**SOURCE MATERIAL:**
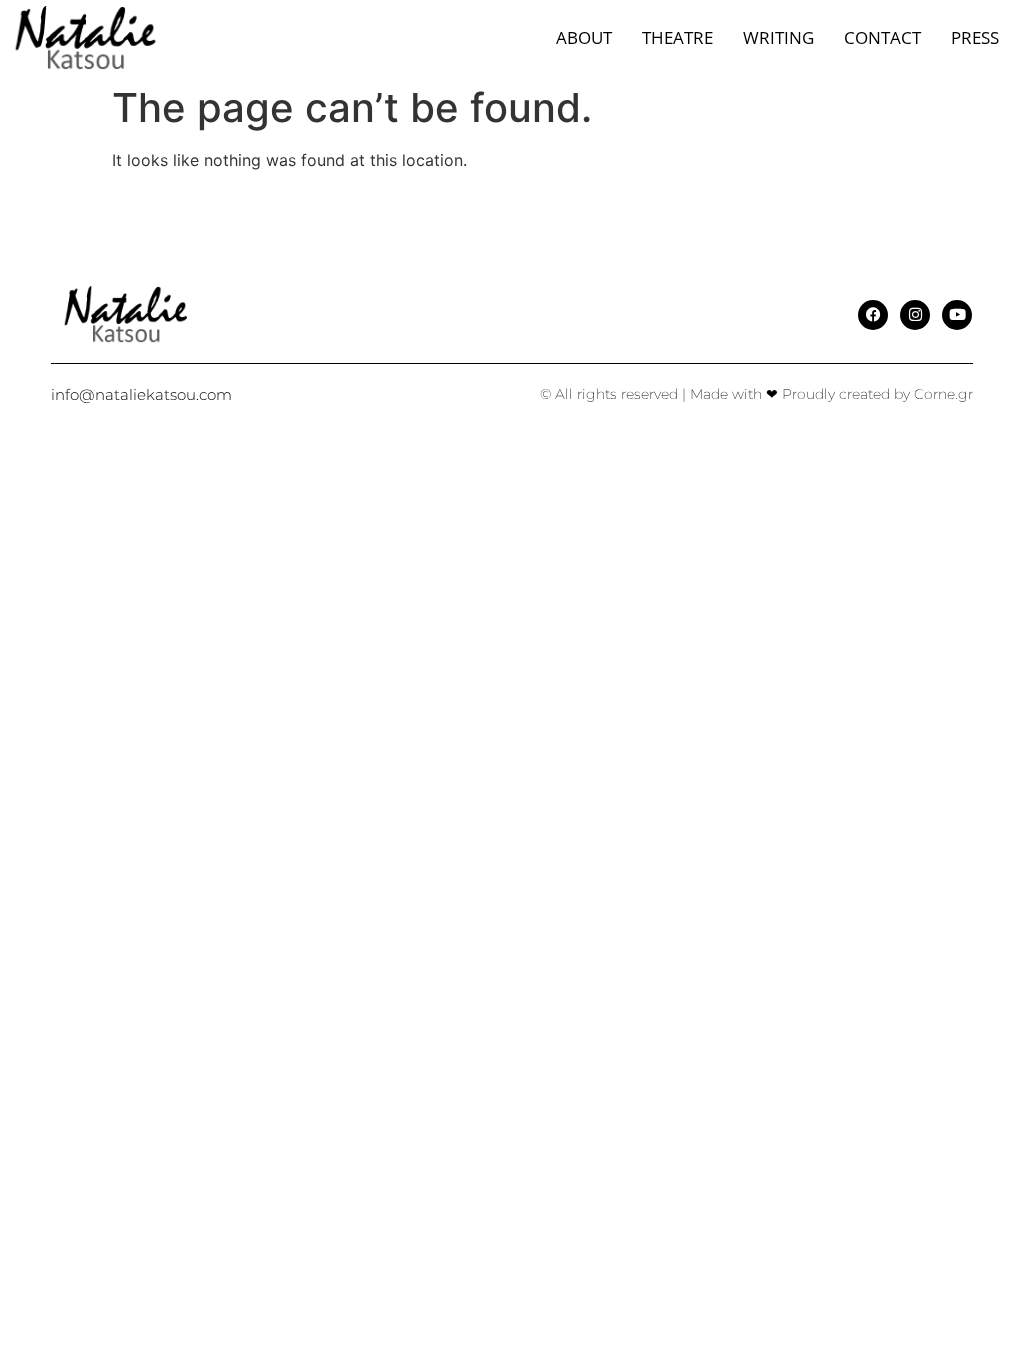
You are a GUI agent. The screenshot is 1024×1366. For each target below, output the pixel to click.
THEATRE (677, 37)
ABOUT (584, 37)
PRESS (975, 37)
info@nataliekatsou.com (141, 394)
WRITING (778, 37)
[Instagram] (915, 315)
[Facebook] (873, 315)
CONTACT (882, 37)
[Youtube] (957, 315)
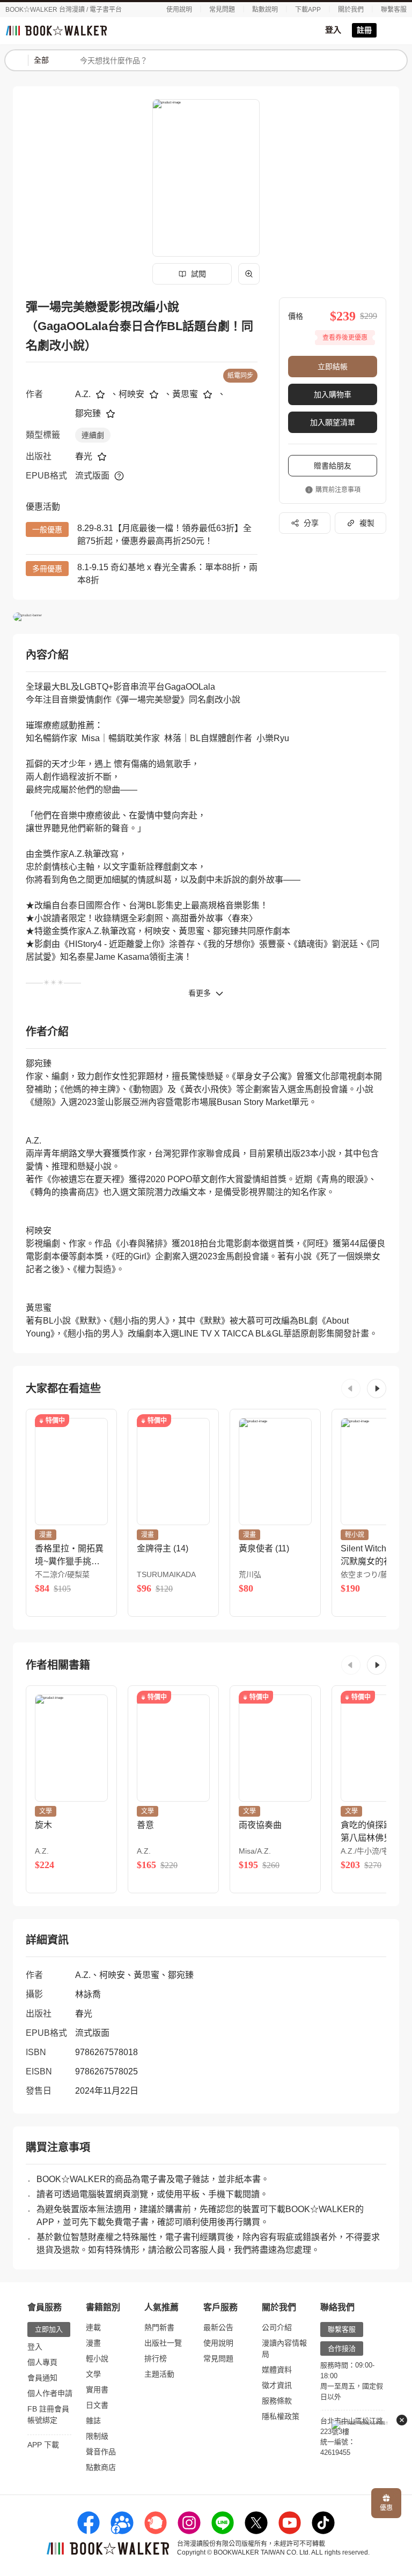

**WHAT IS EXPECTED:**
If a line holds an image, leave the image out; retype everything else in the entries exactly.

**SOLVED EXERCISE:**
You are a GUI agent. The screenshot is 1024×1366. For each target below, output the pixel to click.
THEATRE (677, 37)
ABOUT (584, 37)
PRESS (975, 37)
info@nataliekatsou.com (141, 394)
WRITING (778, 37)
[Instagram] (915, 315)
[Facebook] (873, 315)
CONTACT (882, 37)
[Youtube] (957, 315)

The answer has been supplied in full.